§ **Alıştırma Yönergesi**
Aşağıdaki kayıtları, her satır bir dize olacak biçimde bir JSON listesi olarak yazın. Boş satırları listeye almayın.

§ **Alıntılanan Veriler**

....................

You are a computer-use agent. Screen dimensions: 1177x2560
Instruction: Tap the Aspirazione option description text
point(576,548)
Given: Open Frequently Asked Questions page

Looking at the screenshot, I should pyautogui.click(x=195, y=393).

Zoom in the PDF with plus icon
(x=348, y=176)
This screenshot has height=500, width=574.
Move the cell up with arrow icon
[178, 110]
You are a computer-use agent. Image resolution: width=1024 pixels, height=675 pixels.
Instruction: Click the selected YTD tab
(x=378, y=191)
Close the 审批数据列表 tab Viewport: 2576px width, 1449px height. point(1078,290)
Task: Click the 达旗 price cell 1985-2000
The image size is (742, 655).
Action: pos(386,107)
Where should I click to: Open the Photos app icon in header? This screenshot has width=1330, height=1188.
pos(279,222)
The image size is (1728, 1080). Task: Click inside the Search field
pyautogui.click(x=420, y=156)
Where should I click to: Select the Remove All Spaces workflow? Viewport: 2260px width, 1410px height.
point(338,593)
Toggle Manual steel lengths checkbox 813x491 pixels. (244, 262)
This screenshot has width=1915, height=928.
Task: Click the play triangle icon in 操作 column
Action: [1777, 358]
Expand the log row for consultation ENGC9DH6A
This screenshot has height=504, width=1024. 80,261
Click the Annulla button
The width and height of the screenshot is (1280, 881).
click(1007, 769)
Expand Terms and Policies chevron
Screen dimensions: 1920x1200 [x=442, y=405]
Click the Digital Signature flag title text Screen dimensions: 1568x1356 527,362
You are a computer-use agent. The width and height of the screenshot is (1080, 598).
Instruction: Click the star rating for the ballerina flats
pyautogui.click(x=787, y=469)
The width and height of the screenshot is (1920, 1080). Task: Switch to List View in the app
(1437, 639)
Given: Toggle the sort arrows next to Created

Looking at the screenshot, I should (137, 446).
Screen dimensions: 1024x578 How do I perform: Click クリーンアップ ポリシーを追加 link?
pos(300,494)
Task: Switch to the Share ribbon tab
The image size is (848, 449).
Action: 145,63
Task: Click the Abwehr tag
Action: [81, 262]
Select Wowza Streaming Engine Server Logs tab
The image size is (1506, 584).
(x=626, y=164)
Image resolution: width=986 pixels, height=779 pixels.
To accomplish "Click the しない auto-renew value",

....................

§ **Doğru Yanıt**
[
  "You are a computer-use agent. Screen dimensions: 1177x2560",
  "Instruction: Tap the Aspirazione option description text",
  "point(576,548)",
  "Given: Open Frequently Asked Questions page",
  "Looking at the screenshot, I should pyautogui.click(x=195, y=393).",
  "Zoom in the PDF with plus icon",
  "(x=348, y=176)",
  "This screenshot has height=500, width=574.",
  "Move the cell up with arrow icon",
  "[178, 110]",
  "You are a computer-use agent. Image resolution: width=1024 pixels, height=675 pixels.",
  "Instruction: Click the selected YTD tab",
  "(x=378, y=191)",
  "Close the 审批数据列表 tab Viewport: 2576px width, 1449px height. point(1078,290)",
  "Task: Click the 达旗 price cell 1985-2000",
  "The image size is (742, 655).",
  "Action: pos(386,107)",
  "Where should I click to: Open the Photos app icon in header? This screenshot has width=1330, height=1188.",
  "pos(279,222)",
  "The image size is (1728, 1080). Task: Click inside the Search field",
  "pyautogui.click(x=420, y=156)",
  "Where should I click to: Select the Remove All Spaces workflow? Viewport: 2260px width, 1410px height.",
  "point(338,593)",
  "Toggle Manual steel lengths checkbox 813x491 pixels. (244, 262)",
  "This screenshot has width=1915, height=928.",
  "Task: Click the play triangle icon in 操作 column",
  "Action: [1777, 358]",
  "Expand the log row for consultation ENGC9DH6A",
  "This screenshot has height=504, width=1024. 80,261",
  "Click the Annulla button",
  "The width and height of the screenshot is (1280, 881).",
  "click(1007, 769)",
  "Expand Terms and Policies chevron",
  "Screen dimensions: 1920x1200 [x=442, y=405]",
  "Click the Digital Signature flag title text Screen dimensions: 1568x1356 527,362",
  "You are a computer-use agent. The width and height of the screenshot is (1080, 598).",
  "Instruction: Click the star rating for the ballerina flats",
  "pyautogui.click(x=787, y=469)",
  "The width and height of the screenshot is (1920, 1080). Task: Switch to List View in the app",
  "(1437, 639)",
  "Given: Toggle the sort arrows next to Created",
  "Looking at the screenshot, I should (137, 446).",
  "Screen dimensions: 1024x578 How do I perform: Click クリーンアップ ポリシーを追加 link?",
  "pos(300,494)",
  "Task: Switch to the Share ribbon tab",
  "The image size is (848, 449).",
  "Action: 145,63",
  "Task: Click the Abwehr tag",
  "Action: [81, 262]",
  "Select Wowza Streaming Engine Server Logs tab",
  "The image size is (1506, 584).",
  "(x=626, y=164)",
  "Image resolution: width=986 pixels, height=779 pixels.",
  "To accomplish \"Click the しない auto-renew value\","
]